§ EXERCISE PROMPT
Would you set down each line of the data below exactly?

§ RECORDS SHOWN
- Opening Delimiter -

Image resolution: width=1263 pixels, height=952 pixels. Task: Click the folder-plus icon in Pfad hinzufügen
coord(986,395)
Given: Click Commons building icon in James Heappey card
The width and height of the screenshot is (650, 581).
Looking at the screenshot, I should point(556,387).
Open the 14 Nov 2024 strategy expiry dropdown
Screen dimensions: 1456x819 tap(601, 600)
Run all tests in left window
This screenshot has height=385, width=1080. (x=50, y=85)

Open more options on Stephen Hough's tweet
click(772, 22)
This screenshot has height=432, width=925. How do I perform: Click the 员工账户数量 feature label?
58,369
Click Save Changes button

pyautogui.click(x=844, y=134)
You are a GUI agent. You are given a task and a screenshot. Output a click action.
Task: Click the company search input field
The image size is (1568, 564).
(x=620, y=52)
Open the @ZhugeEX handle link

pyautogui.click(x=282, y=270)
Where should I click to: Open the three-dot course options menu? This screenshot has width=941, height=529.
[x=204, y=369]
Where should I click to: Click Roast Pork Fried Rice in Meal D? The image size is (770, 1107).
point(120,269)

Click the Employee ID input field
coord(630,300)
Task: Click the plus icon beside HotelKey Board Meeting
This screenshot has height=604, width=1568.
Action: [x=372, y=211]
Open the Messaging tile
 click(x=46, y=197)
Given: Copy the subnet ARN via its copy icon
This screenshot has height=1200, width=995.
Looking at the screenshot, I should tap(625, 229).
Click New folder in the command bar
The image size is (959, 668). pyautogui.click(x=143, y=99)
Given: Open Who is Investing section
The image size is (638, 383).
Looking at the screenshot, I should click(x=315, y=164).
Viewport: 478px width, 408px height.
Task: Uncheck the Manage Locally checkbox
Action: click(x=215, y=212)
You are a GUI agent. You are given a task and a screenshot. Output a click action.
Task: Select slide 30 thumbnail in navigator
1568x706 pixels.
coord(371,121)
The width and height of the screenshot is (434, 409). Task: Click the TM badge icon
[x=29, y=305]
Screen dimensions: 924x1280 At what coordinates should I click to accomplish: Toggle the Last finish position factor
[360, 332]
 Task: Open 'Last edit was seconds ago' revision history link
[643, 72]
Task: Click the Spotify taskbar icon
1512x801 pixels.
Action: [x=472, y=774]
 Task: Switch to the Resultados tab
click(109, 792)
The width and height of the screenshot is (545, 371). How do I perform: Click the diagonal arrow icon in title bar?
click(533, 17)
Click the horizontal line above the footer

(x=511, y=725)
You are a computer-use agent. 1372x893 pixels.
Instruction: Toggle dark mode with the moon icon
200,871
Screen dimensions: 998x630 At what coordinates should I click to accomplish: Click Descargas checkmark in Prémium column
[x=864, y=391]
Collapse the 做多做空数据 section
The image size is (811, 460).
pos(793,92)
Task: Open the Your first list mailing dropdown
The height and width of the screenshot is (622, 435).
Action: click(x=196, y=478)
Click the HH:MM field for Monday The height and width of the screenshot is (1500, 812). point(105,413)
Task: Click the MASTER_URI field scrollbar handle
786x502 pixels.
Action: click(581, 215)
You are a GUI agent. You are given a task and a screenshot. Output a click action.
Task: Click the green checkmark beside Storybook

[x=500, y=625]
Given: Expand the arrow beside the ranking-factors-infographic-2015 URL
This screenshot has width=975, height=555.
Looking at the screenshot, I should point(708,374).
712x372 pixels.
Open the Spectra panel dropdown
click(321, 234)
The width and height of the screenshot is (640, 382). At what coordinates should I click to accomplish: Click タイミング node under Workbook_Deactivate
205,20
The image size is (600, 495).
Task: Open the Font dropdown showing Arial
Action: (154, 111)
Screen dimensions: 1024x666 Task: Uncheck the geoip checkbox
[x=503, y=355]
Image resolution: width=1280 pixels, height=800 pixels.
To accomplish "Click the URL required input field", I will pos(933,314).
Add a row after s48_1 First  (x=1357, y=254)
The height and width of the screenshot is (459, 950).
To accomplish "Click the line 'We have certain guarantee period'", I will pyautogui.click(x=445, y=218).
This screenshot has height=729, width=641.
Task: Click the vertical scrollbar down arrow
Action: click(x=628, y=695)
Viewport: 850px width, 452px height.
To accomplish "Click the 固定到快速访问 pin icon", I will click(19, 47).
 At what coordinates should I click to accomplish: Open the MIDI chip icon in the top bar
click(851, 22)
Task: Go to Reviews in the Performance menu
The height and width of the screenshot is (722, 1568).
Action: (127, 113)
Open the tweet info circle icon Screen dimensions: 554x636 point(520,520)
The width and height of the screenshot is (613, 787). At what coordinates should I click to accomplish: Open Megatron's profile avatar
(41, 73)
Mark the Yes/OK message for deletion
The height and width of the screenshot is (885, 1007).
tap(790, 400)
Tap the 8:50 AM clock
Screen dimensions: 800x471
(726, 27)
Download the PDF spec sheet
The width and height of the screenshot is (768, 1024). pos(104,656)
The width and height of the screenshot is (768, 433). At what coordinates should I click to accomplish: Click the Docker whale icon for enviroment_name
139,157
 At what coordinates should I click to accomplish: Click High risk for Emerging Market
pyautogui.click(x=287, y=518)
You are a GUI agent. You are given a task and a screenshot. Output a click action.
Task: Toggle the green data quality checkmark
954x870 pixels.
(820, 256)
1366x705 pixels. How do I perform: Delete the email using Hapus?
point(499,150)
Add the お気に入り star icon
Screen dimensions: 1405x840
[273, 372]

- Closing Delimiter -

§ YOUR RESPONSE
Image resolution: width=1263 pixels, height=952 pixels. Task: Click the folder-plus icon in Pfad hinzufügen
coord(986,395)
Given: Click Commons building icon in James Heappey card
The width and height of the screenshot is (650, 581).
Looking at the screenshot, I should point(556,387).
Open the 14 Nov 2024 strategy expiry dropdown
Screen dimensions: 1456x819 tap(601, 600)
Run all tests in left window
This screenshot has height=385, width=1080. (x=50, y=85)

Open more options on Stephen Hough's tweet
click(772, 22)
This screenshot has height=432, width=925. How do I perform: Click the 员工账户数量 feature label?
58,369
Click Save Changes button

pyautogui.click(x=844, y=134)
You are a GUI agent. You are given a task and a screenshot. Output a click action.
Task: Click the company search input field
The image size is (1568, 564).
(x=620, y=52)
Open the @ZhugeEX handle link

pyautogui.click(x=282, y=270)
Where should I click to: Open the three-dot course options menu? This screenshot has width=941, height=529.
[x=204, y=369]
Where should I click to: Click Roast Pork Fried Rice in Meal D? The image size is (770, 1107).
point(120,269)

Click the Employee ID input field
coord(630,300)
Task: Click the plus icon beside HotelKey Board Meeting
This screenshot has height=604, width=1568.
Action: [x=372, y=211]
Open the Messaging tile
 click(x=46, y=197)
Given: Copy the subnet ARN via its copy icon
This screenshot has height=1200, width=995.
Looking at the screenshot, I should tap(625, 229).
Click New folder in the command bar
The image size is (959, 668). pyautogui.click(x=143, y=99)
Given: Open Who is Investing section
The image size is (638, 383).
Looking at the screenshot, I should click(x=315, y=164).
Viewport: 478px width, 408px height.
Task: Uncheck the Manage Locally checkbox
Action: click(x=215, y=212)
You are a GUI agent. You are given a task and a screenshot. Output a click action.
Task: Select slide 30 thumbnail in navigator
1568x706 pixels.
coord(371,121)
The width and height of the screenshot is (434, 409). Task: Click the TM badge icon
[x=29, y=305]
Screen dimensions: 924x1280 At what coordinates should I click to accomplish: Toggle the Last finish position factor
[360, 332]
 Task: Open 'Last edit was seconds ago' revision history link
[643, 72]
Task: Click the Spotify taskbar icon
1512x801 pixels.
Action: [x=472, y=774]
 Task: Switch to the Resultados tab
click(109, 792)
The width and height of the screenshot is (545, 371). How do I perform: Click the diagonal arrow icon in title bar?
click(533, 17)
Click the horizontal line above the footer

(x=511, y=725)
You are a computer-use agent. 1372x893 pixels.
Instruction: Toggle dark mode with the moon icon
200,871
Screen dimensions: 998x630 At what coordinates should I click to accomplish: Click Descargas checkmark in Prémium column
[x=864, y=391]
Collapse the 做多做空数据 section
The image size is (811, 460).
pos(793,92)
Task: Open the Your first list mailing dropdown
The height and width of the screenshot is (622, 435).
Action: click(x=196, y=478)
Click the HH:MM field for Monday The height and width of the screenshot is (1500, 812). point(105,413)
Task: Click the MASTER_URI field scrollbar handle
786x502 pixels.
Action: click(581, 215)
You are a GUI agent. You are given a task and a screenshot. Output a click action.
Task: Click the green checkmark beside Storybook

[x=500, y=625]
Given: Expand the arrow beside the ranking-factors-infographic-2015 URL
This screenshot has width=975, height=555.
Looking at the screenshot, I should point(708,374).
712x372 pixels.
Open the Spectra panel dropdown
click(321, 234)
The width and height of the screenshot is (640, 382). At what coordinates should I click to accomplish: Click タイミング node under Workbook_Deactivate
205,20
The image size is (600, 495).
Task: Open the Font dropdown showing Arial
Action: (154, 111)
Screen dimensions: 1024x666 Task: Uncheck the geoip checkbox
[x=503, y=355]
Image resolution: width=1280 pixels, height=800 pixels.
To accomplish "Click the URL required input field", I will pos(933,314).
Add a row after s48_1 First  (x=1357, y=254)
The height and width of the screenshot is (459, 950).
To accomplish "Click the line 'We have certain guarantee period'", I will pyautogui.click(x=445, y=218).
This screenshot has height=729, width=641.
Task: Click the vertical scrollbar down arrow
Action: click(x=628, y=695)
Viewport: 850px width, 452px height.
To accomplish "Click the 固定到快速访问 pin icon", I will click(19, 47).
 At what coordinates should I click to accomplish: Open the MIDI chip icon in the top bar
click(851, 22)
Task: Go to Reviews in the Performance menu
The height and width of the screenshot is (722, 1568).
Action: (127, 113)
Open the tweet info circle icon Screen dimensions: 554x636 point(520,520)
The width and height of the screenshot is (613, 787). At what coordinates should I click to accomplish: Open Megatron's profile avatar
(41, 73)
Mark the Yes/OK message for deletion
The height and width of the screenshot is (885, 1007).
tap(790, 400)
Tap the 8:50 AM clock
Screen dimensions: 800x471
(726, 27)
Download the PDF spec sheet
The width and height of the screenshot is (768, 1024). pos(104,656)
The width and height of the screenshot is (768, 433). At what coordinates should I click to accomplish: Click the Docker whale icon for enviroment_name
139,157
 At what coordinates should I click to accomplish: Click High risk for Emerging Market
pyautogui.click(x=287, y=518)
You are a GUI agent. You are given a task and a screenshot. Output a click action.
Task: Toggle the green data quality checkmark
954x870 pixels.
(820, 256)
1366x705 pixels. How do I perform: Delete the email using Hapus?
point(499,150)
Add the お気に入り star icon
Screen dimensions: 1405x840
[273, 372]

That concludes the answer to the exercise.